(Materials provided begins)

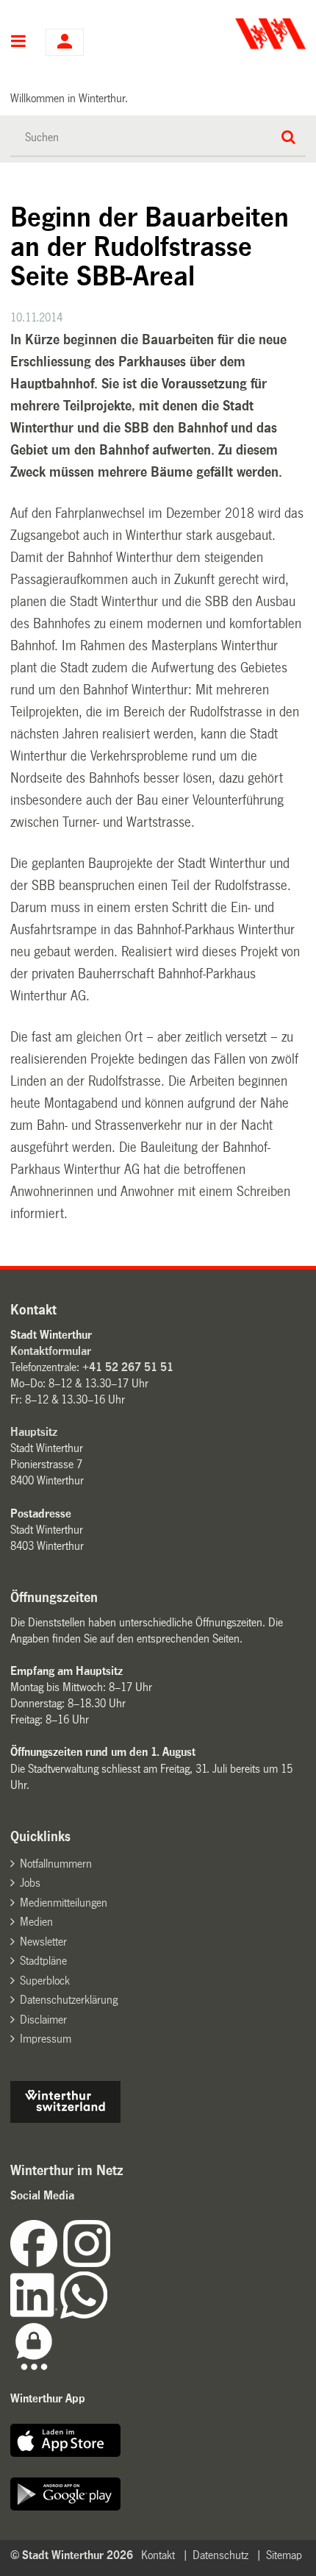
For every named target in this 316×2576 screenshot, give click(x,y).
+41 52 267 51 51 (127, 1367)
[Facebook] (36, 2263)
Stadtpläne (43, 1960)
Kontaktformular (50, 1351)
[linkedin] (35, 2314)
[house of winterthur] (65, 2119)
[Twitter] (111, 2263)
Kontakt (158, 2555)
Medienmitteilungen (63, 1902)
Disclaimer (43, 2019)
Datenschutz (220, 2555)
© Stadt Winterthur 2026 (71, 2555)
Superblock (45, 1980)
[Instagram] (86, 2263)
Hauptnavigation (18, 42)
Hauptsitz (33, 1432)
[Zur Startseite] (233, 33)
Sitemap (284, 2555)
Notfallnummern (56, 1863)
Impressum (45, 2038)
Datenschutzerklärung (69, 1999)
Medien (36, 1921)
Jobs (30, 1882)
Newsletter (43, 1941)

(Materials provided ends)
(Materials provided begins)

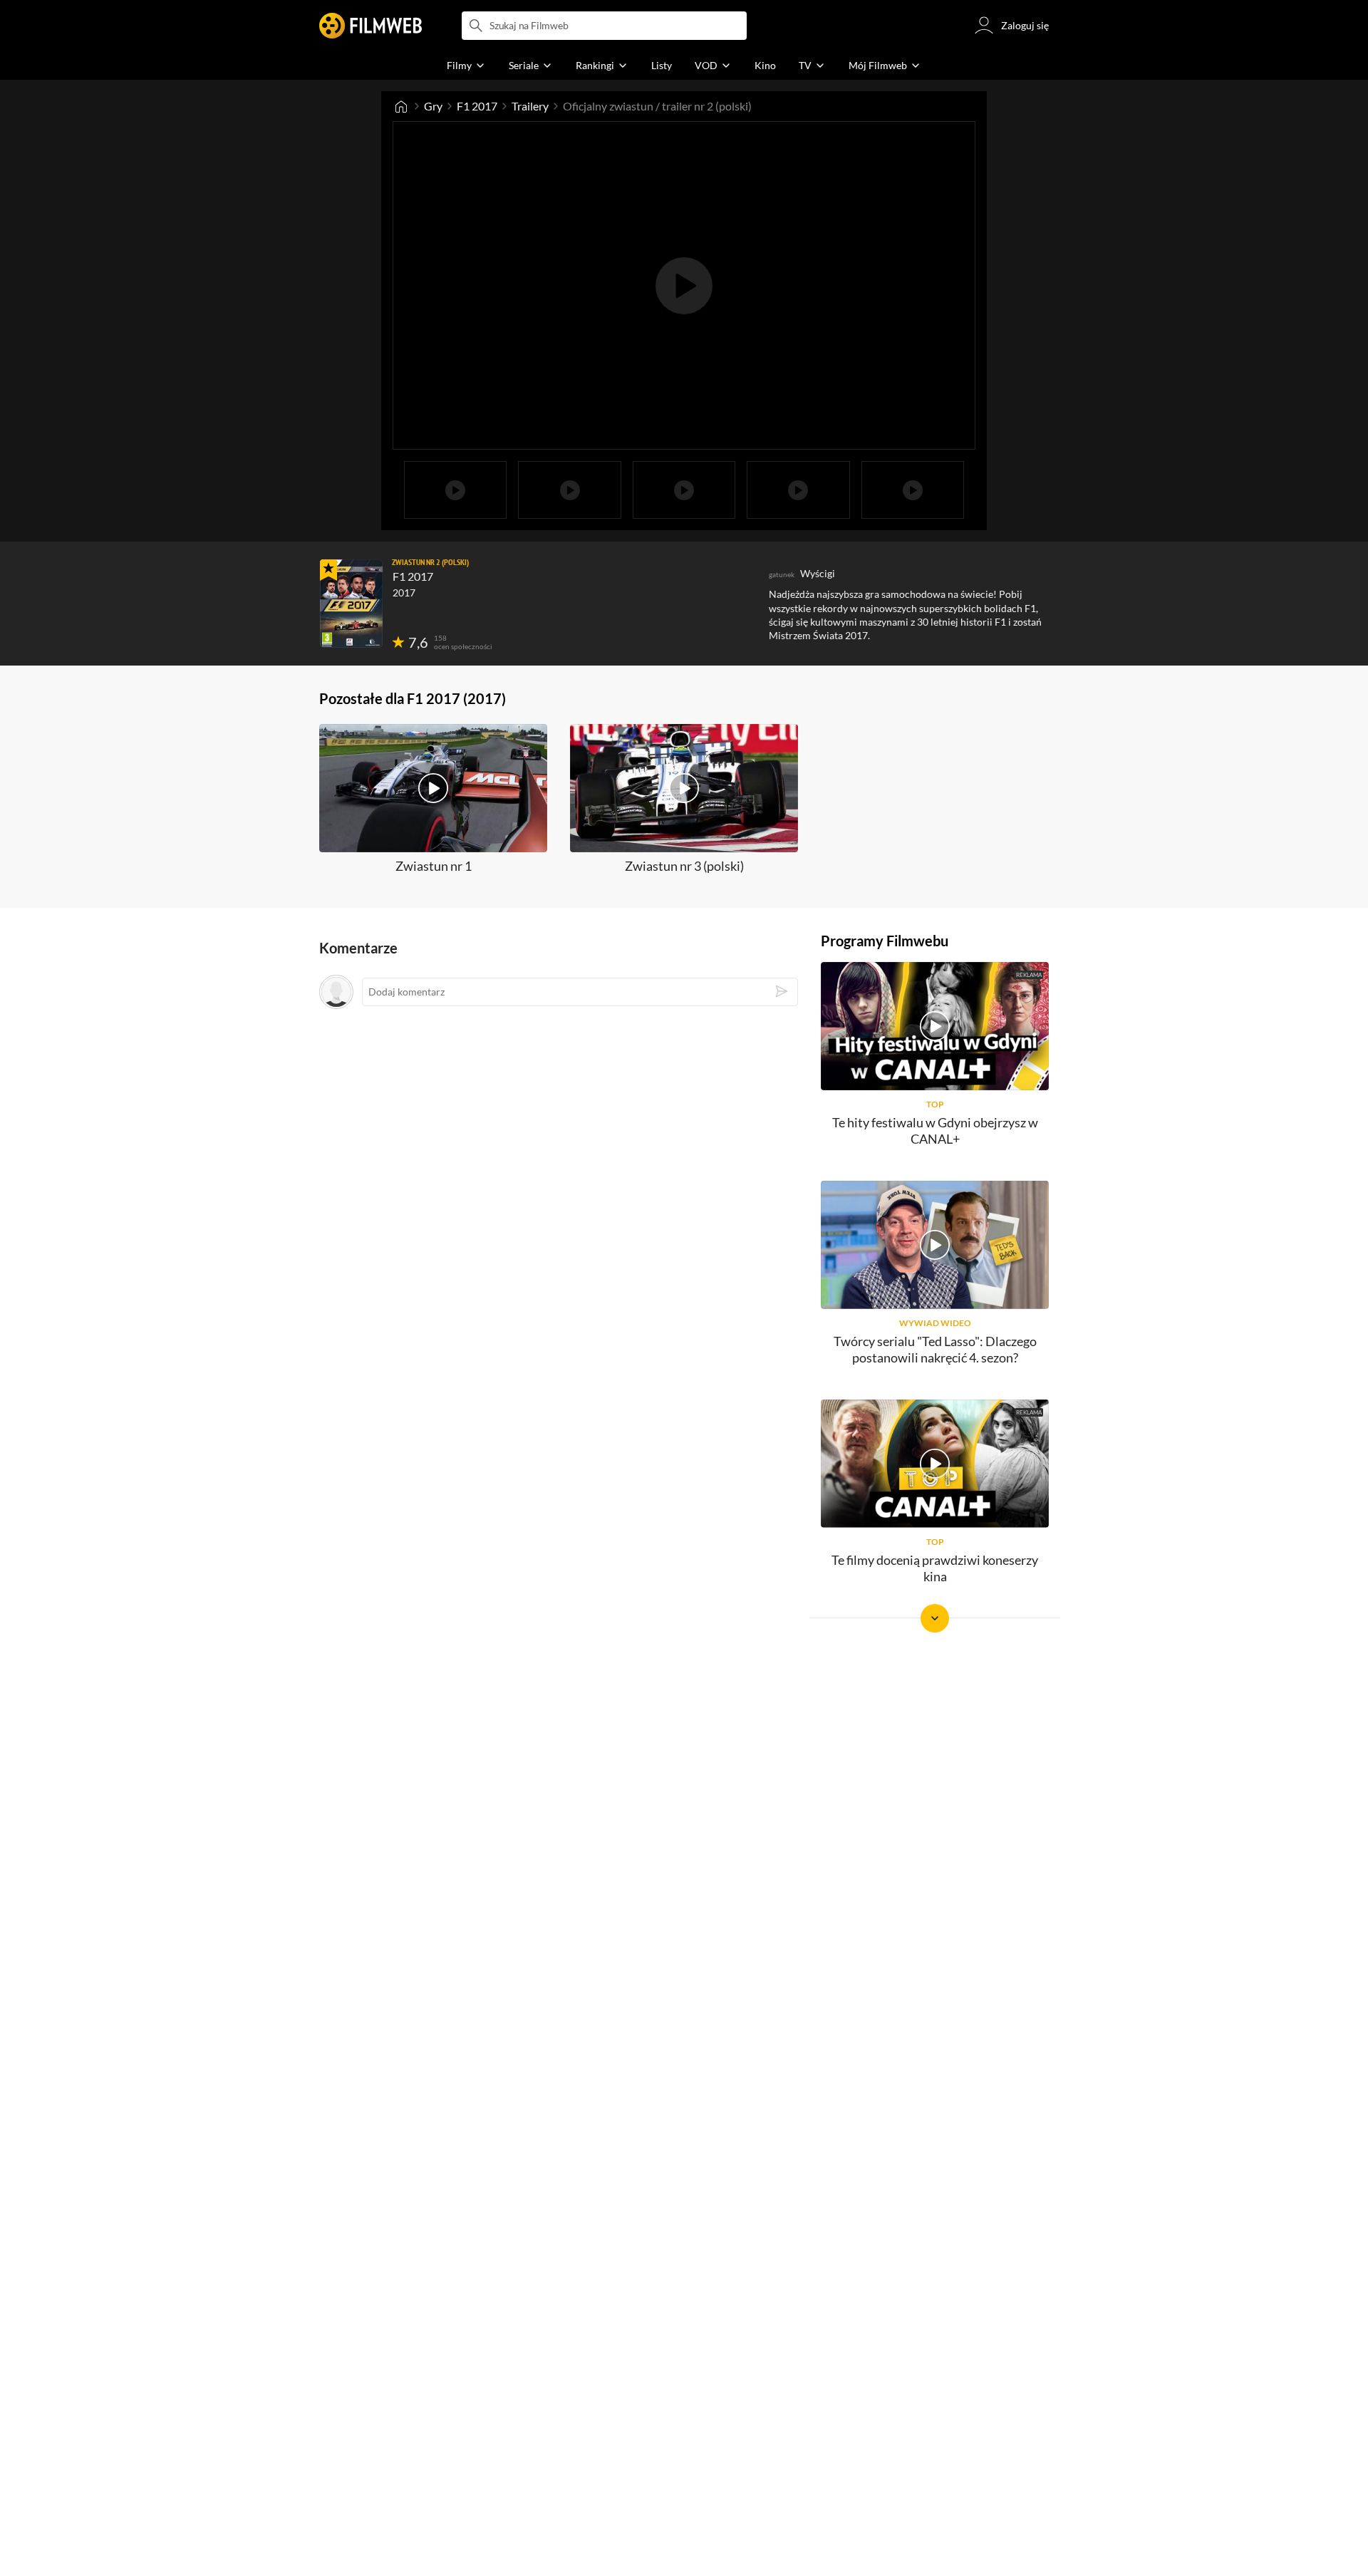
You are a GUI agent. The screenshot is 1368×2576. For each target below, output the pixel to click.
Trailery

(Materials provided ends)

### [What the exercise asks]
Your answer must consist solely of the lines above between the line holding "Hauptnavigation (18, 42)" and the line holding "Newsletter (43, 1941)", inclusive, copied exactly.

### [Result]
Hauptnavigation (18, 42)
Hauptsitz (33, 1432)
[Zur Startseite] (233, 33)
Sitemap (284, 2555)
Notfallnummern (56, 1863)
Impressum (45, 2038)
Datenschutzerklärung (69, 1999)
Medien (36, 1921)
Jobs (30, 1882)
Newsletter (43, 1941)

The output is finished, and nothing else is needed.